I currently have two versions. The first tries to minimise the changes,
the second has very pervasive modifications. This is mostly due to the
need to propagate the SOAPContext through the marshall and unmarshall
process.
The first version has a kludge implemented to avoid changing so many
method signatures. It associates the SOAPContext with the running
thread (assuming the SOAP message will only be handled in a single
thread on the client and server side).

Additional requirements:
The current version requires mail.jar
(http://java.sun.com/products/javamail/, 220KB) and activation.jar
(http://java.sun.com/products/beans/glasgow/jaf.html, 44KB).
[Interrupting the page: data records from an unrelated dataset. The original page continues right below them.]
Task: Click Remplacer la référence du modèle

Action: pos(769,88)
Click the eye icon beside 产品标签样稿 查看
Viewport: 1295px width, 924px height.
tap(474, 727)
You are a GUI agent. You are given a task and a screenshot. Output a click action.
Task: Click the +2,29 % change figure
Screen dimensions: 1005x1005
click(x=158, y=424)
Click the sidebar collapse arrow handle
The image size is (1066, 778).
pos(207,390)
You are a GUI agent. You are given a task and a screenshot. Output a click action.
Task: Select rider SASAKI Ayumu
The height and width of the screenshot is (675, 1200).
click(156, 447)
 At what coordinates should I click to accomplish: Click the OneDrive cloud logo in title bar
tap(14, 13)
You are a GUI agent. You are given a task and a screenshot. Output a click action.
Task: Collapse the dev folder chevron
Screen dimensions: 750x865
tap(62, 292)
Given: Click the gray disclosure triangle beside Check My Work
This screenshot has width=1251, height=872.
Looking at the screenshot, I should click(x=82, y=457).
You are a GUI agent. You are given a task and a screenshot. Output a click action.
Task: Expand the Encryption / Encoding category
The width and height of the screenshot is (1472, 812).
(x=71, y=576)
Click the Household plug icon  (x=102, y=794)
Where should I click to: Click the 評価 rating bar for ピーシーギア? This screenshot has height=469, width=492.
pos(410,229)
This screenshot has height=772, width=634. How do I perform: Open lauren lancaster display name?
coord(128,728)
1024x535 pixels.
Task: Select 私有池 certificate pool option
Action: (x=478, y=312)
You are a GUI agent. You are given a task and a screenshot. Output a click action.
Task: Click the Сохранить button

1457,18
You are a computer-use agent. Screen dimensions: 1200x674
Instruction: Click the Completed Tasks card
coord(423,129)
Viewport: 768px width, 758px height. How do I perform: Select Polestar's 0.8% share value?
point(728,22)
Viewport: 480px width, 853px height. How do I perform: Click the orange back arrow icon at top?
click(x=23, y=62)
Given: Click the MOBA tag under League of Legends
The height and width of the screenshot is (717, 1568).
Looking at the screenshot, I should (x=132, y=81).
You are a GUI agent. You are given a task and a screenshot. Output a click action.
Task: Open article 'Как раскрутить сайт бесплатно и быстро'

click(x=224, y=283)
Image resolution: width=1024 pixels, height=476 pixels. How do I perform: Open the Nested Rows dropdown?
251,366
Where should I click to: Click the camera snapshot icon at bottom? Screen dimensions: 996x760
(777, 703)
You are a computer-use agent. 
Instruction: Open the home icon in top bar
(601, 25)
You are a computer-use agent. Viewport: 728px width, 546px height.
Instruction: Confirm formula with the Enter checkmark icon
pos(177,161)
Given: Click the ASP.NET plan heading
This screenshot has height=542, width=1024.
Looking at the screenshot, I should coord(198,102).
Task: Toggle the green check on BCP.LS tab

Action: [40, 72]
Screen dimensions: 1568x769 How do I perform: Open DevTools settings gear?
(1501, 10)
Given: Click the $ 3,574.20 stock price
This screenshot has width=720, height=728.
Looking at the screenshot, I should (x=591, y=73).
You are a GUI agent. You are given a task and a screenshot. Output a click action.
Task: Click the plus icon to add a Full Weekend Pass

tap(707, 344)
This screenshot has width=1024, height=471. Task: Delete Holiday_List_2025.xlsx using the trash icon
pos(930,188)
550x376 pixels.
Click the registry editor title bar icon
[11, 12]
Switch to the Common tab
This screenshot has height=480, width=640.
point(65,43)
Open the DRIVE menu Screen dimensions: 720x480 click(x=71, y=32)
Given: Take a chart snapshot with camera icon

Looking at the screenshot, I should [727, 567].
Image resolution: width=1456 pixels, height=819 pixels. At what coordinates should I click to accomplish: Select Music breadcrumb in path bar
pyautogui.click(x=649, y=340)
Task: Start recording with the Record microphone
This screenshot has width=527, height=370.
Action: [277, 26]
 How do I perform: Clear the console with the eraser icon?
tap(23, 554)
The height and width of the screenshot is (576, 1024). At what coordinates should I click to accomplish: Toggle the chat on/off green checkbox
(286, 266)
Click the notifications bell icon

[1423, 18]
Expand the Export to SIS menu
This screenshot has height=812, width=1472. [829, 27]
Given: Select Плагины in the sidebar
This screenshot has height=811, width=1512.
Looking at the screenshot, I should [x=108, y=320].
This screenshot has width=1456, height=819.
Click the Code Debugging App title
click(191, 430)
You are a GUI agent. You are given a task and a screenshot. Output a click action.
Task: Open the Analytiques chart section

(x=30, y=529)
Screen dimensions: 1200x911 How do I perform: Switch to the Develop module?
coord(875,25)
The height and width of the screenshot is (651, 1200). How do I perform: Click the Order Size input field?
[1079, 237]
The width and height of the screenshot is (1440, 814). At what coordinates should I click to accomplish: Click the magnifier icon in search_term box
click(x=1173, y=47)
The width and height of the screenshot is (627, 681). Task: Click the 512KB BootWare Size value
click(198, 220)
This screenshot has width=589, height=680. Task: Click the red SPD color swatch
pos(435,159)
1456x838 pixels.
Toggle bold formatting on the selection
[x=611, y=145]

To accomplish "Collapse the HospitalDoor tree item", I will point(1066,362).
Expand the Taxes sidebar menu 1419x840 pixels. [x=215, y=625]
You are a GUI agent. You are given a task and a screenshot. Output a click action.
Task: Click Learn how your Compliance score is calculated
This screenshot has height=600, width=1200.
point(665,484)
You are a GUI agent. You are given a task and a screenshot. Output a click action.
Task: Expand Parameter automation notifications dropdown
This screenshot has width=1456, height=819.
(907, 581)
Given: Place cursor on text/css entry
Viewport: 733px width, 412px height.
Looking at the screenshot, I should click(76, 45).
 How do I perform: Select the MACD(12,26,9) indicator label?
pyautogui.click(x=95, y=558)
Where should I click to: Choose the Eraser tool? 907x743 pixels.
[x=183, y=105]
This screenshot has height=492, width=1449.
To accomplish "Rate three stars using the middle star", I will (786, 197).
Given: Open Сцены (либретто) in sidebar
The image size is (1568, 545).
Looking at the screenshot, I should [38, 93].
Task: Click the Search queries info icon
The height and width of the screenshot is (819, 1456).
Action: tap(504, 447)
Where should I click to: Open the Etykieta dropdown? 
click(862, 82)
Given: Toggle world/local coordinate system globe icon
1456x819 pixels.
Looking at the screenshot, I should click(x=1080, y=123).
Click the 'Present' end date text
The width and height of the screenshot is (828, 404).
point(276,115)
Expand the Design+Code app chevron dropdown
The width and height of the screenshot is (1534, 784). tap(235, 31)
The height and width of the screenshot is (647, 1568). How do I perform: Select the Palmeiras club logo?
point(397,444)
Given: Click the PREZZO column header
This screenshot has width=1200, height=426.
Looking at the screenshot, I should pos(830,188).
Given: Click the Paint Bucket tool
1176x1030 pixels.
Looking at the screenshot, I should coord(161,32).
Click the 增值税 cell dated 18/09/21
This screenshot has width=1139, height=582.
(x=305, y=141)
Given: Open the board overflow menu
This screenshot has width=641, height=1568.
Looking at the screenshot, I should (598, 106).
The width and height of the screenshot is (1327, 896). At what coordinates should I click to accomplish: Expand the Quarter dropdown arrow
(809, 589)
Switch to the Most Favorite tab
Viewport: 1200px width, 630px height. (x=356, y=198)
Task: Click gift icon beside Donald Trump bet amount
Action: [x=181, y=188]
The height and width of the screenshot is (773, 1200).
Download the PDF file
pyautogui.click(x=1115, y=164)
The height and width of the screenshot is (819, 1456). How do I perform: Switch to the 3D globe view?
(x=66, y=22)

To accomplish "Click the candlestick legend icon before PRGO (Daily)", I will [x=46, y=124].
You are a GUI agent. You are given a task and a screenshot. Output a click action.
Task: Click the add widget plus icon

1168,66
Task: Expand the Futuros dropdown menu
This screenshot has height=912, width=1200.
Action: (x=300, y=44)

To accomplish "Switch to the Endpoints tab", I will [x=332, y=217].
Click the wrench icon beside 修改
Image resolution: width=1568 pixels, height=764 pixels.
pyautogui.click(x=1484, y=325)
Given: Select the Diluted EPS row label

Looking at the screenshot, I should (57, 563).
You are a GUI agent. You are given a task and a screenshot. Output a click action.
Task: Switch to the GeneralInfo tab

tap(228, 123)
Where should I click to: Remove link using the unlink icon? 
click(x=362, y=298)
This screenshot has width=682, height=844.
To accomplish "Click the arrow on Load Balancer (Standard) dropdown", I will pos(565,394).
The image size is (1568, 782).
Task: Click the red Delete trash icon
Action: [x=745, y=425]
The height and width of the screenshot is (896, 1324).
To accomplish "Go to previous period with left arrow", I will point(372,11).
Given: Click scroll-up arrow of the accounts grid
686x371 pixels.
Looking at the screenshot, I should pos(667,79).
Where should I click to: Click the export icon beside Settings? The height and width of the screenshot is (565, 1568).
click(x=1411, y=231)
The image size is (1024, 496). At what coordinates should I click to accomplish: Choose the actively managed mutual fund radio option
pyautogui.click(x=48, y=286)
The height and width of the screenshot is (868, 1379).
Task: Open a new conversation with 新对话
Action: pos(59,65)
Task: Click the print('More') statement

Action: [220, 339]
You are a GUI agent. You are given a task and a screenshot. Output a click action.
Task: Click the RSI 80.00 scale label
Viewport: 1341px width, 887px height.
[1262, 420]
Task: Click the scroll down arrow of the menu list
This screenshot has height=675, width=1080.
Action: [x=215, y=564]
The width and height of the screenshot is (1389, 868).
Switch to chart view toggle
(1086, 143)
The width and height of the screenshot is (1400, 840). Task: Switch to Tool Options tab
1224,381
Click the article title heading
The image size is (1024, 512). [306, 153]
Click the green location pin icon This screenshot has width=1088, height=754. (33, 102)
It has
been pointed out that people aren't too happy with the need to include
mail.jar, but it would be very hard to eliminate that dependency.

I'm still working on the last changes to my code. I will post diffs and
jar files for both implementations on the web page at the URL in my
signature over the next couple of days, but I though I'd post this
document in advance so I can get some feedback.

bfn, Wouter
--
http://www.workspot.net/~zombie/soap/
My opinions are irrelevant. They will be assimilated by my employer.